[TEXTE DU DOCUMENT]:
===============

A l’Elysée, on refuse la polémique et on explique : le président souhaite « répondre directement, et sans intermédiaire, aux questions que se posent les Français » sur l’Europe. Autre précision, Jacques Chirac ne tiendra pas de meeting politique pour convaincre les Français de voter «oui» le 29 mai ; et il ne débattra avec aucun responsable politique, indique également l’entourage du président français.
Les temps de parole
Autre polémique autour de cette émission de deux heures, le temps de parole du président français ne sera pas comptabilisé dans les interventions télévisées de la majorité gouvernementale tout au long de cette campagne électorale. Dominique Baudis, président du Conseil supérieur de l’audiovisuel, a expliqué que « traditionnellement le CSA ne comptabilise pas le temps de parole du président de la République ». François Hollande, premier secrétaire du Parti socialiste, a pour sa part jugé qu’il serait «normal» que l’intervention de Jacques Chirac soit prise en compte comme ce sera le cas pour les autres hommes politiques.

===============

[DONNÉES SOURCES]:
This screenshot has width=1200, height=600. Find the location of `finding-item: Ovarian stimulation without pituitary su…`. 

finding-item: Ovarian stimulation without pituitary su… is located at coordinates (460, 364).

===============

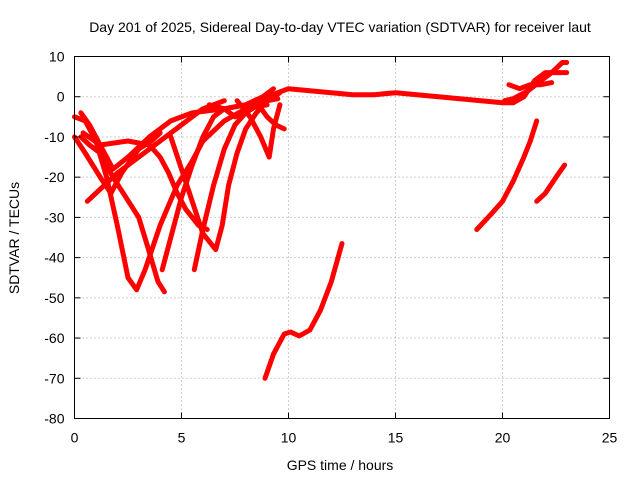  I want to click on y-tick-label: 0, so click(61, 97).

===============

[TRAVAIL À FAIRE]:
a - D'après le texte du document, qui est le président du Conseil supérieur de l'audiovisuel ?
b - Recopiez le passage du texte du document de « A l’Elysée, on » à « du président français. ».

[CORRIGÉ]:
a - Dominique Baudis

b -
A l’Elysée, on refuse la polémique et on explique : le président souhaite « répondre directement, et sans intermédiaire, aux questions que se posent les Français » sur l’Europe. Autre précision, Jacques Chirac ne tiendra pas de meeting politique pour convaincre les Français de voter «oui» le 29 mai ; et il ne débattra avec aucun responsable politique, indique également l’entourage du président français.